I ask myself this question as a woman in tech who is constantly working on her public speaking and presentation skills whether I’m presenting live to an audience, or for a radio or TV interview.
I watch men speak, I watch women speak, I write down what they do that I like, what seems to work for the audience, what keeps people interested and what makes people lose attention and interact with their phones.
Through studying hundreds of talks I’ve found that men and women need to approach giving talks differently, but so do introverts and extroverts, seasoned pros and those standing on stage for the first time.
What I’ve realised is that there is no “right way”, there is just the way that works and feels comfortable for you (or as comfortable as you can feel on stage).
Stage fright is part of the deal, as is feeling nervous, stumbling over your words, forgetting your lines and wondering if your message is getting through.
As I’ve navigated through trying to understand why some talks captivate audiences and some talks bore them, I’ve found different ways to prepare myself and the importance of writing a talk from the perspective of my audience rather than the perspective of my own knowledge.
What I’ve learned from my career where I’m often presenting technical data to a diverse range of audiences, is that being genuine and working towards giving the best presentation that you can possibly give is probably the most important thing.
Comparing notes with Dr James Whittaker, a person I respect for his incredible public speaking skills I found that as an introverted female, I approach presenting very differently to him an extroverted male.

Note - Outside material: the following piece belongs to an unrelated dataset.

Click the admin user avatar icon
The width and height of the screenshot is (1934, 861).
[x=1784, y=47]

So we decided to combine our thoughts and give a presentation on how to present from two very opposite perspectives both working towards the same goal.

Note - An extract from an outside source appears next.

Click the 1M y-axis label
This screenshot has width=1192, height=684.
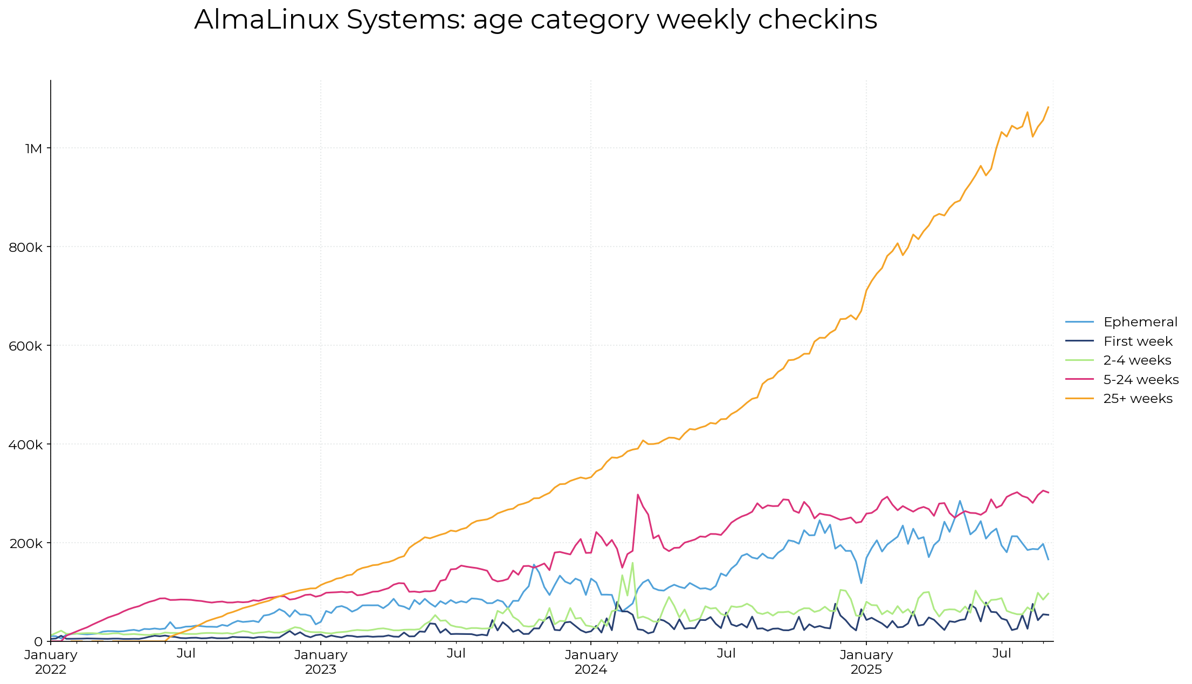pos(33,149)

The slides associated with the talk can be viewed here, but we agreed that the general rules to follow for a successful presentation are:
Have one key message – make sure you have a theme and stick to it
Make sure you are well prepared – this means practicing your talk before giving it
Start strong – your opening line should make people want to know more
Use props wisely – don’t let them take over the talk
Use voice control – emphasize words with your voice
Body language – too much or too little can be distracting or boring
Nail the Landing – and connect it to your opening line
It won’t help you with your nerves, but it might help you to prepare for your first or even your fiftieth public talk.